任何人都不应低估刚刚在南非发生的小奇迹。非洲人国民大会(African National Congress,简称非国大),一个统治了30年而没有受到挑战的解放党但在上月举行的一次自由公正的选举中败北。该党接受了选举结果,避免了可能陷入激进民粹主义的局面,并着手组建一个民族团结政府,其主要合作伙伴将是以市场为导向的民主联盟(Democratic Alliance)。
The prospect of a centrist government bolstered by the DA’s proven administrative skills has energised investors. The rand and the stock market have rallied since the prospect of a coalition government became real. Investors who have not looked at South Africa seriously for 15 years are re-evaluating its prospects.
在民主联盟久经考验的行政能力的支持下,一个中间派政府的前景鼓舞了投资者。自组建联合政府的前景成为现实以来,南非兰特和股市已经反弹。15年来没有认真看待南非的投资者正在重新评估其前景。
But if South Africa has taken the best of all possible post-election paths, no one should underestimate the magnitude of the challenge. The haggling over cabinet positions and more fundamental questions about how the coalition will run foreshadow the pitfalls ahead. It is still possible the DA could withdraw from the coalition altogether if it does not get the posts it believes it deserves.
但是,如果说南非已经走上了大选后可能的最佳道路,那么任何人都不应低估挑战的艰巨性。关于内阁职位的讨价还价以及关于联合政府如何运作的更基本问题都预示着未来的陷阱。如果民主联盟无法获得其认为应得的职位,那么它仍有可能完全退出联合政府。
Cyril Ramaphosa, the centrist president, probably sees working with the DA as a chance to neutralise the more radical wing of the ANC and to curb members who see politics as a means of enrichment. But it will not be easy to get the ANC and the DA to work together given their deep ideological divisions, with the DA keener on free enterprise and the ANC on state intervention.
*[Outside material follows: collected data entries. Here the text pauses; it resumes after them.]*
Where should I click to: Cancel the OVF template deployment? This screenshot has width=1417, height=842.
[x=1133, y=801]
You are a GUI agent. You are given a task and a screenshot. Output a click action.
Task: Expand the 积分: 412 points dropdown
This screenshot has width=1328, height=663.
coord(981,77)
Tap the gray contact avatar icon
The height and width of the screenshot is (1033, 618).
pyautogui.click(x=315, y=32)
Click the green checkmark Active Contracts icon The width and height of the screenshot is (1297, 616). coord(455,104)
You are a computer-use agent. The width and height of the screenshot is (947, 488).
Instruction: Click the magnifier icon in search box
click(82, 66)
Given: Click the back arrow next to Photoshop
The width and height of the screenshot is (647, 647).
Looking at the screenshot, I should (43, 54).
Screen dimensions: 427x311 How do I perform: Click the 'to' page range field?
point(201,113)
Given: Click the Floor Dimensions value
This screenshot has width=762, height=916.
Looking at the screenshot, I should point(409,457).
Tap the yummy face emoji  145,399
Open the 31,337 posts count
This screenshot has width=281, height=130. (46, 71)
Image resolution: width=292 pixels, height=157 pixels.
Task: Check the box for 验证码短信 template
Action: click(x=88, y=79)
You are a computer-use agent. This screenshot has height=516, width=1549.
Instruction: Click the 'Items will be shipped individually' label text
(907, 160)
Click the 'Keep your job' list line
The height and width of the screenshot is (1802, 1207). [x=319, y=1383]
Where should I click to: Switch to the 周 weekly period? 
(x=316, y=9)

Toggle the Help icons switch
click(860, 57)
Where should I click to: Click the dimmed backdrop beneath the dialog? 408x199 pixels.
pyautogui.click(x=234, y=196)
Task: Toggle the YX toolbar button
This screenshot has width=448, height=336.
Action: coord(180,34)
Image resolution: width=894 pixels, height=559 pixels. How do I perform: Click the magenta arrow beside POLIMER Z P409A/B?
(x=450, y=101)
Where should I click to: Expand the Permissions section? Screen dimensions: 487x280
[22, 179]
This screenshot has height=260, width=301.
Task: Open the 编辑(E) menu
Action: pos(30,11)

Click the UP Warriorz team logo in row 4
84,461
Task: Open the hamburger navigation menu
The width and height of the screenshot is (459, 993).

中间派总统西里尔•拉马福萨可能认为,与民主联盟合作是一个机会,可以中和非国大中更激进的一派,并遏制那些将政治视为致富手段的成员。但是,考虑到非国大和民主联盟党在意识形态上的深刻分歧,让它们合作并不容易,民主联盟党更热衷于企业自由,而非国大则更热衷于国家干预。
Nor will it be easy to paper over internal divisions within the DA, whose leadership is split between those who see the coalition as a chance to exercise power and others who sense a trap. According to the latter view, the DA could lose its political identity by working with the ANC, which has nearly double the number of MPs. If the DA finds itself in a subservient role, sceptics argue, it could find itself either powerless to effect real change or scapegoated for everything that goes wrong.
要消除民主联盟内部的分歧也并非易事,该党领导层分为两派,一派认为联合是行使权力的机会,另一派则认为这是个陷阱。后一种观点认为,与拥有近两倍议员人数的非国大合作可能会让民主联盟失去自己的政治身份。怀疑论者认为,如果民主联盟发现自己处于从属地位,那么它可能会发现自己要么无力实现真正的变革,要么成为一切错误的替罪羊。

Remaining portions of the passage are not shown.